Dorothye Jade Howe -- friends call her D.J. -- never actually expected to get a reply when she wrote to President Bush.
But when you're "10 fixin' to be 11 in April," you possess a certain childlike faith that too often gets lost along the way to adulthood.
The Meadowview Christian School fifth-grader wanted to know if maybe the president could help her dad. Andy Howe was diagnosed with Lou Gehrig's disease in September.
D.J.'s class has been studying about the president, about how he holds the most powerful political office in the entire world. So D.J. figured that if anybody could help, the president of the United States could.
"My teacher, Mrs. Harris, said that anybody can write to the president. So that's what I did," D.J. says by way of explanation. "I told him my name is D.J. Howe, I'm 10 years old, I live in Selma, Alabama, and I have blond hair.
"And then I told him we just found out my dad has ALS and can you please pray for him."
Tracye Howe, D.J.'s mom, admits she was skeptical at first.
"She brought it to me and asked me to mail it," Mrs. Howe recalls. "She told me, 'I don't want you to show it to dad, because it might make him cry again.'"
She pauses for a moment and looks away. "I was real proud of her for thinking about her dad," she continues at last. "But we never dreamed she would get anything back. We just put a stamp on it and put it in the mail."
So no one was any more surprised than Mrs. Howe when she went to the mailbox a couple of months later and found an oversized envelop with a return address that read simply "The White House, Washington, D.C."
"I was shocked," Mrs. Howe says. "I was like, 'The White House? What are we getting from the White House?'"
What they got was a letter from George Bush, along with an autographed picture of the president. D.J. thought that was pretty neat. She took it to school the next day to share. Her friends thought it was pretty neat, too.
Civics class suddenly became much more interesting.
"That night after she brought the letter to school, the phone rang off the hook," her mom says. "All her classmates wanted to know, 'D.J., what's the address for the president again?'"
But what really has D.J. and her mom excited is that shortly after they received the first letter from the White House, a second letter arrived. The most powerful elected official in the entire world had taken the time to send a second letter addressed to D.J.'s dad. It reads:
"Dear Mr. Howe,
"I am sending this note of encouragement in the hope that you will be feeling better soon. You remain in my thoughts and prayers. Laura joins me in sending best wishes.
"Sincerely,
"George Bush."
Marvels D.J., "The strangest thing was they knew what my daddy's name was without me telling them."
"He was pretty happy," Tracye Howe says of her husband's reaction. "He's always been a pretty staunch Republican. I mean, he always wanted everybody to stand up when George Bush speaks."
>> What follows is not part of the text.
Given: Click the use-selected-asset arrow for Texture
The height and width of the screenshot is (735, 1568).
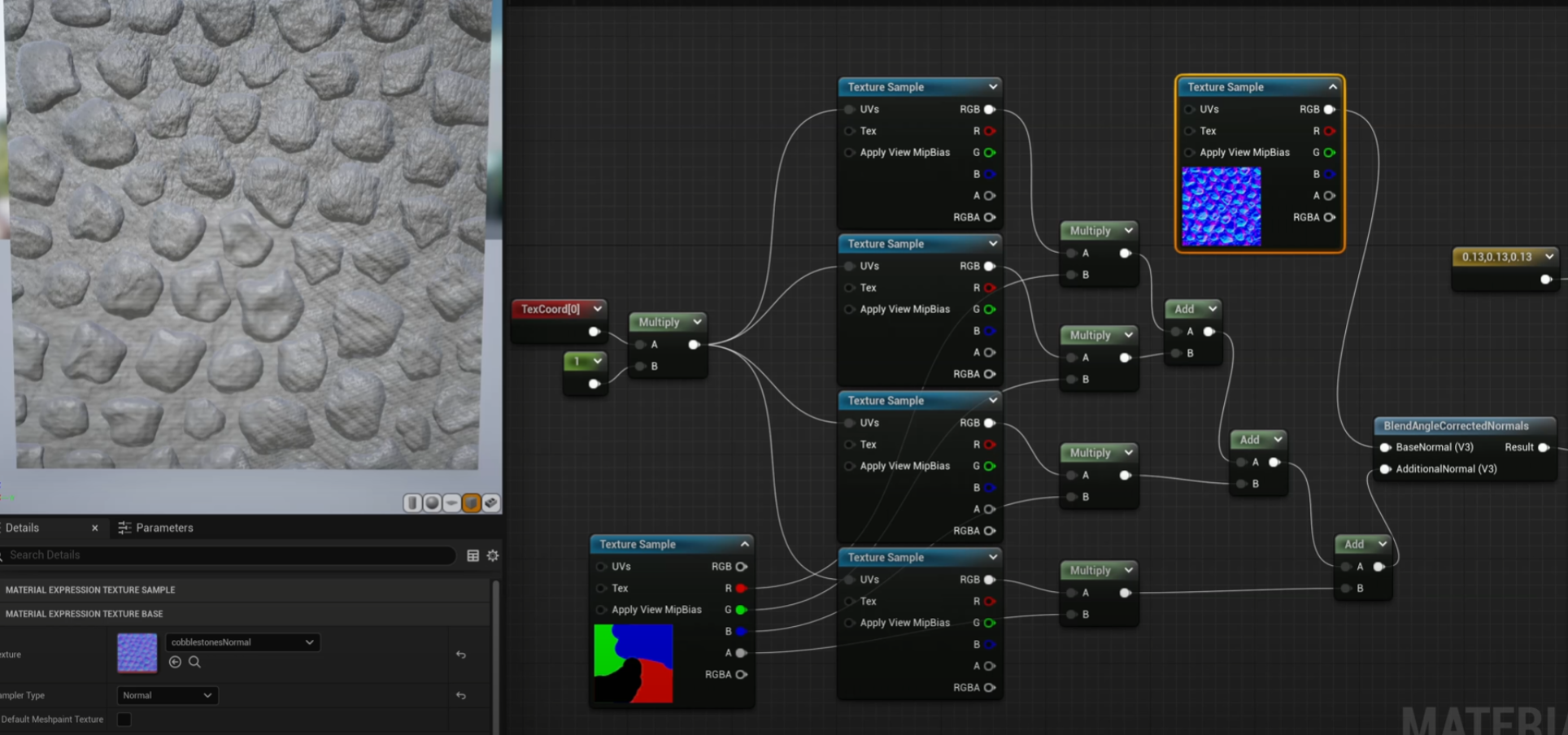Looking at the screenshot, I should click(x=176, y=662).

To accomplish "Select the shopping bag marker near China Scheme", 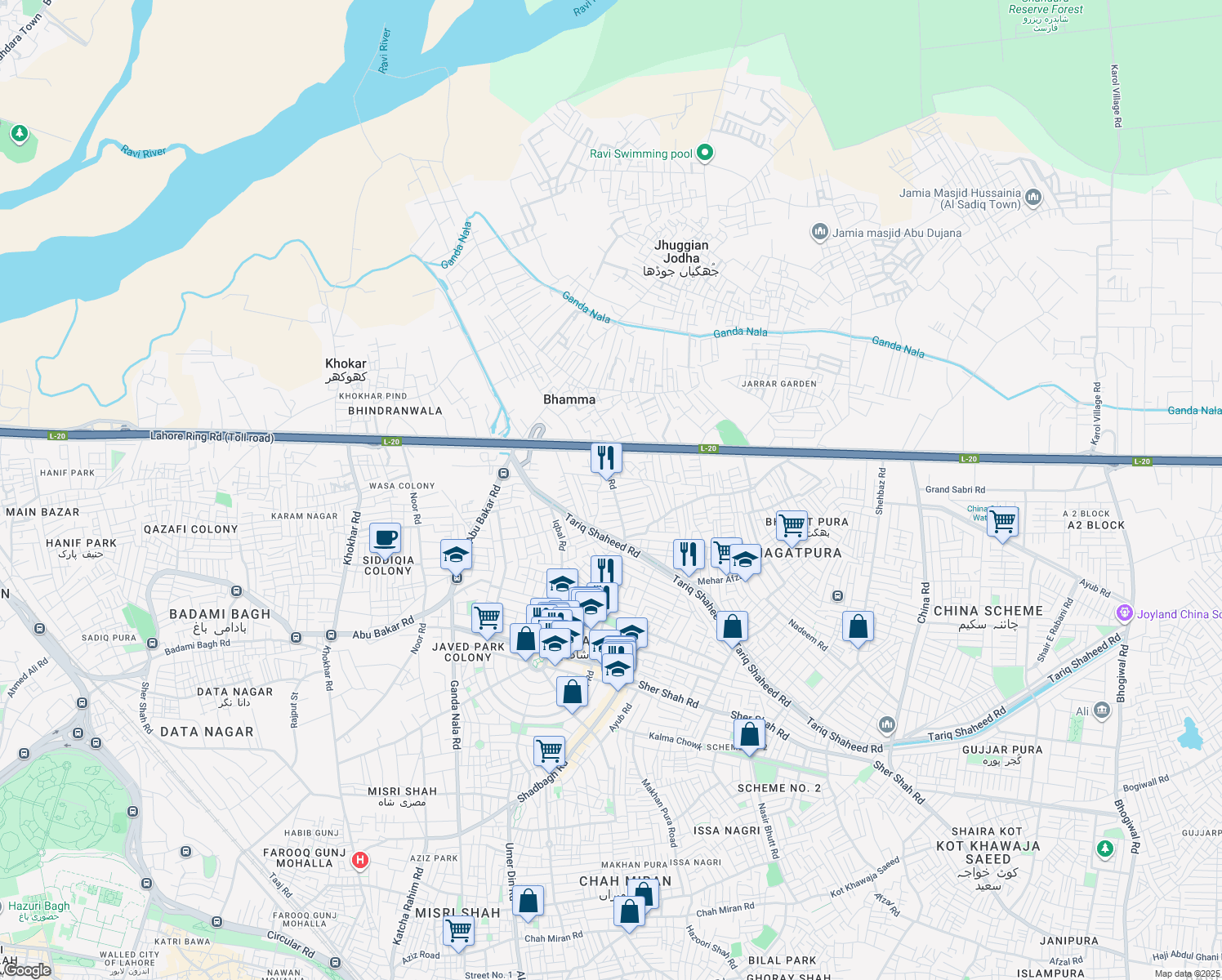I will click(x=858, y=626).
Lou Gehrig's disease is another name for amyotrophic lateral sclerosis, or ALS. The disease attacks nerve cells in the brain and spinal cord. Eventually, its victims lose all voluntary muscle control and become totally paralyzed. They cannot breathe or even swallow on their own.
Andy Howe is 42. When he was diagnosed with ALS in September, they gave him six months to live. "He's getting weaker," Tracye Howe says softly, glancing toward the room where her husband is resting. "He's progressing quite rapidly. His speech is beginning to slur."
Mrs. Howe confides that she and her husband were shocked when doctors first broke the news. "We did lots of crying," she says. "But then we said, 'We're going to deal with this.'"
Since then, she says, they've did their best to take things one day at a time.
"We pray every day," she says. "I think we must be on the prayer list of every church in Selma. Every time we run into somebody on the street they tell us, 'We're praying for you.'
"Now we know we're on the Bushes' prayer list, too."
D.J. says her experience has taught her a lot. She has learned, for example, that even 10-year-olds can write the president and get a reply. And she's learned something else, too.
"Other people do care," she says. "If you'll just tell them, they want to help."